CHICAGO – Where was the proteomics?
This year, mass-spec vendors at Pittcon were unusually light on proteomics technology development or news. While the conference historically has been the venue of choice for companies to make a big splash in the proteomics pool, proteomics was all but absent from this year's show.
Instead the major vendors were more focused on talking up their applied markets businesses, highlighting instruments launched earlier, and weighing in on the newly cash-rich NIH.
Only one firm, Bruker, launched an instrument this week with any potential significance for proteomics, a mass spec-based technology for protein sequencing.
Bruker used Pittcon as a platform to launch a company record 15 tools and instruments, including a mass spectrometer-based platform specifically designed to replace Edman sequencers for protein sequencing.
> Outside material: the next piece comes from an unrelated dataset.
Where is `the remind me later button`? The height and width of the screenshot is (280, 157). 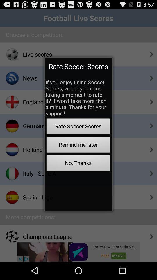
the remind me later button is located at coordinates (78, 145).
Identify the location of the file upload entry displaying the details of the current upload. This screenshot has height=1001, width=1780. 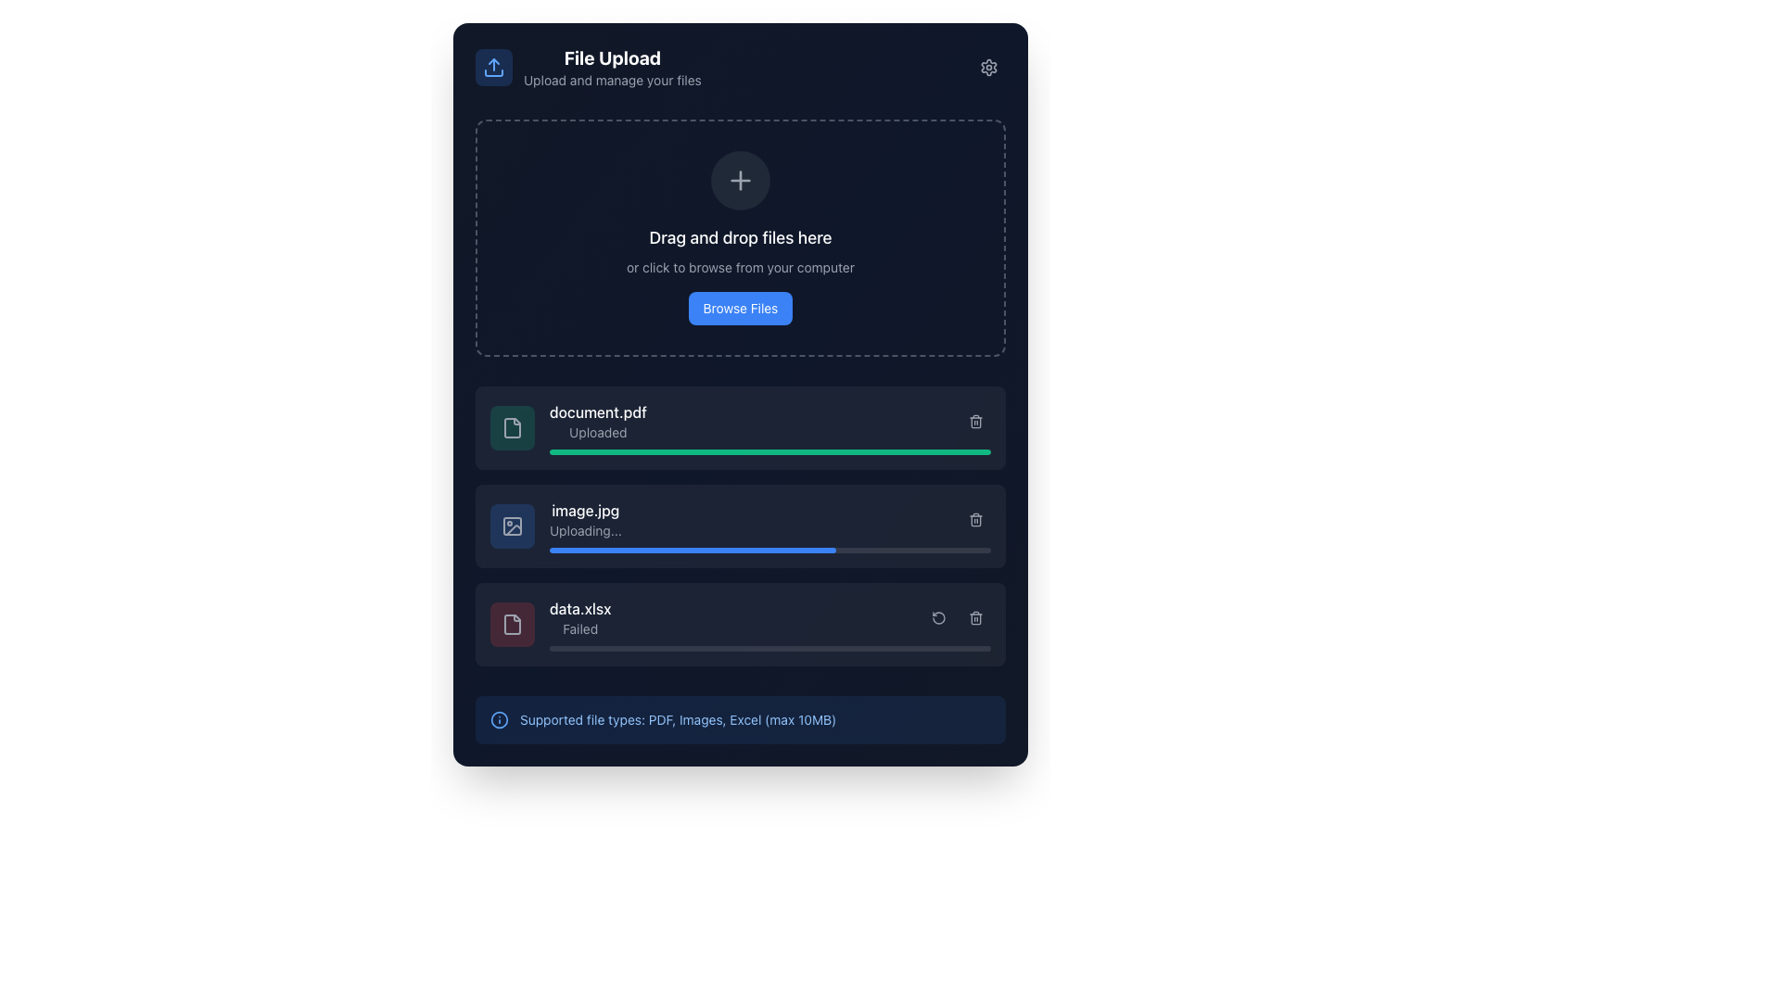
(769, 519).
Called the Edmass, Bruker's platform uses MALDI in-source decay to fragment proteins across a wide range in fractions of a second, according to the company, without prior protein digestion.
Edmass is available as a benchtop, called the Micro, and its high-end cousin for in-depth analysis, the Ultra, which can identify and validate N- and C-terminal sequence information directly in a mass spectrometer.
Edman sequencing is still seen by many in the field as the gold standard in protein sequencing, but last year, Applied Biosystems, now a division of Life Technologies, exited the Edman sequencing market, briefly leaving North America without a vendor for the instruments before Shimadzu stepped in earlier this year by making its instruments to the North America for the first time [See PM 01/29/09].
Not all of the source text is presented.